::: Exercise inputs
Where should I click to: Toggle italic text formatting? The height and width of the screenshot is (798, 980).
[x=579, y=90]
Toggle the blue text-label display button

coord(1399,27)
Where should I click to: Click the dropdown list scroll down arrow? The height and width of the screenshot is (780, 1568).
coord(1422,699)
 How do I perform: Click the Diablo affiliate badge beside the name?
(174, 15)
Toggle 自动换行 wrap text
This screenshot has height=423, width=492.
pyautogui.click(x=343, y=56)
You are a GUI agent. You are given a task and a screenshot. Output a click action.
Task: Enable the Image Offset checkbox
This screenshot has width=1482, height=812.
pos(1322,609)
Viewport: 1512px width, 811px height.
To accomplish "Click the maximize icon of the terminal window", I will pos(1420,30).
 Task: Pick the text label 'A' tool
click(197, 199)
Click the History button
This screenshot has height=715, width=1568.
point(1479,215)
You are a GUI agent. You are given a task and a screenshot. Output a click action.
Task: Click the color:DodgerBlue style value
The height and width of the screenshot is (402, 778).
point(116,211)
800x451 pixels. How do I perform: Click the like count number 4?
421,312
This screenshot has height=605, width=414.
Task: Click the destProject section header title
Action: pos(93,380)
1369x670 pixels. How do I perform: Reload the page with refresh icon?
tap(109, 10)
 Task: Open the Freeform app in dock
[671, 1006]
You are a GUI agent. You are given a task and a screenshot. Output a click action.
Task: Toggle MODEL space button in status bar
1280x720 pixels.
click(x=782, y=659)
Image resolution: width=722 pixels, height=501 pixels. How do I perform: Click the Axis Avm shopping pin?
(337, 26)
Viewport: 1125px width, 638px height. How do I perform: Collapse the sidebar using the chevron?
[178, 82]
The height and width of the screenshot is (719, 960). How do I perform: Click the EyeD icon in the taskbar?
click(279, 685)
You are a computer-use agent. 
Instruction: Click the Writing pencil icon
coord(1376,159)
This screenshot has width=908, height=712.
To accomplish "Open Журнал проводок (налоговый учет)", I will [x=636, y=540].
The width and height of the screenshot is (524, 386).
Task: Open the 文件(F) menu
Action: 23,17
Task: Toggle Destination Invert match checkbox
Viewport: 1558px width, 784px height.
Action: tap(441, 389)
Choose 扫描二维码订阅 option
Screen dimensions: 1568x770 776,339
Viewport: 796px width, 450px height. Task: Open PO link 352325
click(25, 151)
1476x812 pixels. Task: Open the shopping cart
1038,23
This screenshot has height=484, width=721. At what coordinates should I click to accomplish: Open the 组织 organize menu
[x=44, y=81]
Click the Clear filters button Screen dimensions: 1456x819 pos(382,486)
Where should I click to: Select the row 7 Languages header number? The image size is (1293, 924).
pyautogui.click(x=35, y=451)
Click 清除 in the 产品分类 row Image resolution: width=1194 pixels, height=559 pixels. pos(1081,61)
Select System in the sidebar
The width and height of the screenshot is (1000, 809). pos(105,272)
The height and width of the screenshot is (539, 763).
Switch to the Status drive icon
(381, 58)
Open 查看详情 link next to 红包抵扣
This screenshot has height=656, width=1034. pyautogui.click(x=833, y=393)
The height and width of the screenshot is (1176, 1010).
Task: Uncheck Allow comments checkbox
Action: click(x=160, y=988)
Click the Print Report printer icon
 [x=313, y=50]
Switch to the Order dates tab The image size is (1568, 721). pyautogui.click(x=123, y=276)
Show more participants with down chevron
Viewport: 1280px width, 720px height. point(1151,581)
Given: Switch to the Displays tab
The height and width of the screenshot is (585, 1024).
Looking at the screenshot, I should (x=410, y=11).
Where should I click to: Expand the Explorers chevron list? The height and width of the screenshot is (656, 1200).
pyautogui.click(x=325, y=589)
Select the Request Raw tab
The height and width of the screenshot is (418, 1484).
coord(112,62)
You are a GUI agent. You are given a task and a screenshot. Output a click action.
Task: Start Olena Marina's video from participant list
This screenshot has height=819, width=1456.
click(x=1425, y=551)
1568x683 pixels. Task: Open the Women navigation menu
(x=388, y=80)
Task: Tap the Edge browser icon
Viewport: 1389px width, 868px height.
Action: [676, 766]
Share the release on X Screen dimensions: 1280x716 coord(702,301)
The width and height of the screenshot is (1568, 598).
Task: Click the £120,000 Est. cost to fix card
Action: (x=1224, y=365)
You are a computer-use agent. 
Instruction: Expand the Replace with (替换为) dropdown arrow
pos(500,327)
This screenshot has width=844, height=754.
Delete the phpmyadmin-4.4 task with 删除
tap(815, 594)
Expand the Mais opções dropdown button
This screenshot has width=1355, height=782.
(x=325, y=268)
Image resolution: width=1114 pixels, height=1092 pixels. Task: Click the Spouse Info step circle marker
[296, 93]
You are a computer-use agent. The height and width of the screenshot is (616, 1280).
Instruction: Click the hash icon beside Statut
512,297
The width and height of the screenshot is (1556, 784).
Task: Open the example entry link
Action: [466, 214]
::::::
Rename "Viewport" to "Display" in everything from the line containing "1369x670 pixels. How" down to the line containing "[x=44, y=81]", and give those lines again with nothing else changed.

Task result:
1369x670 pixels. How do I perform: Reload the page with refresh icon?
tap(109, 10)
 Task: Open the Freeform app in dock
[671, 1006]
You are a GUI agent. You are given a task and a screenshot. Output a click action.
Task: Toggle MODEL space button in status bar
1280x720 pixels.
click(x=782, y=659)
Image resolution: width=722 pixels, height=501 pixels. How do I perform: Click the Axis Avm shopping pin?
(337, 26)
Display: 1125px width, 638px height. How do I perform: Collapse the sidebar using the chevron?
[178, 82]
The height and width of the screenshot is (719, 960). How do I perform: Click the EyeD icon in the taskbar?
click(279, 685)
You are a computer-use agent. 
Instruction: Click the Writing pencil icon
coord(1376,159)
This screenshot has width=908, height=712.
To accomplish "Open Журнал проводок (налоговый учет)", I will [x=636, y=540].
The width and height of the screenshot is (524, 386).
Task: Open the 文件(F) menu
Action: 23,17
Task: Toggle Destination Invert match checkbox
Display: 1558px width, 784px height.
Action: tap(441, 389)
Choose 扫描二维码订阅 option
Screen dimensions: 1568x770 776,339
Display: 796px width, 450px height. Task: Open PO link 352325
click(25, 151)
1476x812 pixels. Task: Open the shopping cart
1038,23
This screenshot has height=484, width=721. At what coordinates should I click to accomplish: Open the 组织 organize menu
[x=44, y=81]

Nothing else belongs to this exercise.